1. **Initial HTTP Request**: The client sends a regular HTTP GET request with special headers indicating it wants to upgrade to WebSocket:

   - `Upgrade: websocket`
   - `Connection: Upgrade`
   - `Sec-WebSocket-Key`: A base64-encoded random key
   - `Sec-WebSocket-Version: 13`

1. **Server Processing**: Uvicorn receives the request and creates a WebSocket scope, sending a `websocket.connect` event to the ASGI application.

1. **Application Decision**: The ASGI app decides whether to accept or reject the connection based on authentication, authorization, or other logic.

1. **Handshake Completion**: If accepted, the server responds with HTTP 101 status and the computed `Sec-WebSocket-Accept` header.

1. **Full-Duplex Communication**: Once upgraded, both client and server can send messages at any time using WebSocket frames.

1. **Connection Termination**: Either side can initiate closing the connection with a close frame.

## ASGI WebSocket Events

**Uvicorn** translates WebSocket protocol messages into ASGI events:

- `websocket.connect`: Sent when a client requests a WebSocket upgrade
- `websocket.receive`: Sent when a message is received from the client
- `websocket.disconnect`: Sent when the connection is closed

The ASGI app can respond with:

- `websocket.accept`: Accept the connection upgrade with an optional subprotocol
- `websocket.send`: Send a message to the client
- `websocket.close`: Close the connection with an optional status code

You can read more about it on the [ASGI documentation](https://asgi.readthedocs.io/en/latest/specs/www.html#websocket).

· · · · ·

Exercise tasks:
[A] According to the WebSocket passage, what HTTP status does the server return when it accepts the connection?
[B] For each statement below, state whether it agrees with the WebSocket passage, and support each answer with the deciding words of that passage: (i) The client begins with an HTTP POST request. (ii) Only the client may initiate closing the connection. (iii) The `websocket.close` response may include an optional status code.
[C] Carry on the WebSocket passage from the point at which it ends.

· · · · ·

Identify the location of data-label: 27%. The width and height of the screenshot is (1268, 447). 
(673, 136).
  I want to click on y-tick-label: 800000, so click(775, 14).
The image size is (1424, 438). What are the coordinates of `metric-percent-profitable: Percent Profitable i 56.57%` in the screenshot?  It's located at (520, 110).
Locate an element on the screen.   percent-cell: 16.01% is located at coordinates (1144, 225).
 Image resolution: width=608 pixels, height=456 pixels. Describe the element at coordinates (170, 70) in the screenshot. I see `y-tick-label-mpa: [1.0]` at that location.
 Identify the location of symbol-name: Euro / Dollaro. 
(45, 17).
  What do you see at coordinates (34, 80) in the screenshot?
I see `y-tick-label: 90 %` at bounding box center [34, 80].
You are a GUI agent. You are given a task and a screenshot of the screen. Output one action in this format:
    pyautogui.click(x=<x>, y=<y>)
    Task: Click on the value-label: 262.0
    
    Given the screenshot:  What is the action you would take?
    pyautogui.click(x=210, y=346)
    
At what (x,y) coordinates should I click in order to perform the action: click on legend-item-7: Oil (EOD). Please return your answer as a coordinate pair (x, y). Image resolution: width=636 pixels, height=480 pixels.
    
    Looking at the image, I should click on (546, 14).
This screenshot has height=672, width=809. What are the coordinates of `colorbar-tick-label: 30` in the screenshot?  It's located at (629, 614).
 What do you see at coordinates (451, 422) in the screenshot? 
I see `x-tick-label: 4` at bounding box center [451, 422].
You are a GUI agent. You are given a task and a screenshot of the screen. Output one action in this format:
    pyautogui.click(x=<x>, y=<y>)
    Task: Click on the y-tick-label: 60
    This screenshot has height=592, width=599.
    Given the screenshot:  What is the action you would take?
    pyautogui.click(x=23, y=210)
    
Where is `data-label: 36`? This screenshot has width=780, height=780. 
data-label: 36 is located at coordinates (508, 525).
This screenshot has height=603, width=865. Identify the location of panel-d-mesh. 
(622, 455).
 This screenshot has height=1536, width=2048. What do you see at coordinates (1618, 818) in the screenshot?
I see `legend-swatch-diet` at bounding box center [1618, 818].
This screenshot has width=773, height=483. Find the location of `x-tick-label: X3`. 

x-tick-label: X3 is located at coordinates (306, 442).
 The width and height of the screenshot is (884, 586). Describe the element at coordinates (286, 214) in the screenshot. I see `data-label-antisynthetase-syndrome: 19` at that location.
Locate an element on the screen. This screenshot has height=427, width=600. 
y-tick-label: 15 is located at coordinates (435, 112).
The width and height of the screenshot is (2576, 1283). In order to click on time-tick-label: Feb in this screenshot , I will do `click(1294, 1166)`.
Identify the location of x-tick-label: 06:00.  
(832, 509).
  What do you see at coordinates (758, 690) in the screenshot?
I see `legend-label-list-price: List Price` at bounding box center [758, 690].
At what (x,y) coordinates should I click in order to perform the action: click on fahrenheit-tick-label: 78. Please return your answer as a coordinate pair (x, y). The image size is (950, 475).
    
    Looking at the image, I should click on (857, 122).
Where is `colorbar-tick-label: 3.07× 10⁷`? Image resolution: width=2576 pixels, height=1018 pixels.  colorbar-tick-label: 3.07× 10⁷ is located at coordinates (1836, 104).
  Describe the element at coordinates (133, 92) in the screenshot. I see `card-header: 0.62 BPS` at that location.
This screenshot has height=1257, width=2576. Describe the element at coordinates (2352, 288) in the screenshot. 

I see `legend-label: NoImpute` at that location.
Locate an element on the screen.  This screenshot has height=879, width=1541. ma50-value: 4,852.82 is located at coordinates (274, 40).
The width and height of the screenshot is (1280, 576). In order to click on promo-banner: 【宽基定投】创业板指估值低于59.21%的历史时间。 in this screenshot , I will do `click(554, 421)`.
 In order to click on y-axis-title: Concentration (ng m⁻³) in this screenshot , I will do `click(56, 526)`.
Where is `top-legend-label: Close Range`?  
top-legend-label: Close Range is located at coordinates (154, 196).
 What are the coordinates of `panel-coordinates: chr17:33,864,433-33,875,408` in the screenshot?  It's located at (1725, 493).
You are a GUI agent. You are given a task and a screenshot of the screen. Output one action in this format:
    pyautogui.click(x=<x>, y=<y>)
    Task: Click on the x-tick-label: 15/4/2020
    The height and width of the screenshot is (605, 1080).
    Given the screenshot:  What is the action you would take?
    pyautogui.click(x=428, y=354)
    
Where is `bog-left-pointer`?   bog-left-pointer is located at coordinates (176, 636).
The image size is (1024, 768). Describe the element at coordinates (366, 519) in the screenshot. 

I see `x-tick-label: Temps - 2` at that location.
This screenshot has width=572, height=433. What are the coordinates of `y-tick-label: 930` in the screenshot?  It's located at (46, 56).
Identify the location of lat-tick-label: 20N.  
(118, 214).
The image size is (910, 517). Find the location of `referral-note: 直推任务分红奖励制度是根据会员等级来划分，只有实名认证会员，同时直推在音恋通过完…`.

· · · · ·

Answers by item number:
[A] HTTP 101, along with the computed `Sec-WebSocket-Accept` header.

[B]
(i) No: "The client sends a regular HTTP GET request"
(ii) No: "Either side can initiate closing the connection with a close frame."
(iii) Yes: "Close the connection with an optional status code"

[C]
## Protocol Implementations

**Uvicorn** has three implementations of the WebSocket protocol.

### WSProto Protocol

This implementation was the first implemented. It uses the [`wsproto`](https://python-hyper.org/projects/wsproto/en/stable/) package underneath.

You can choose this protocol by setting the `--ws` option to `wsproto`.

### WebSocket Protocol

This implementation uses the [`websockets`](https://websockets.readthedocs.io/) package as dependency.

By default, if you have `websockets` installed, Uvicorn will use this protocol.

### WebSockets SansIO Protocol

Since `websockets` deprecated the API Uvicorn uses to run the previous protocol, we had to create this new protocol that uses the `websockets` SansIO API.

You can choose this protocol by setting the `--ws` option to `websockets-sansio`.

Note

The SansIO implementation was released in Uvicorn version 0.35.0 in June 2025.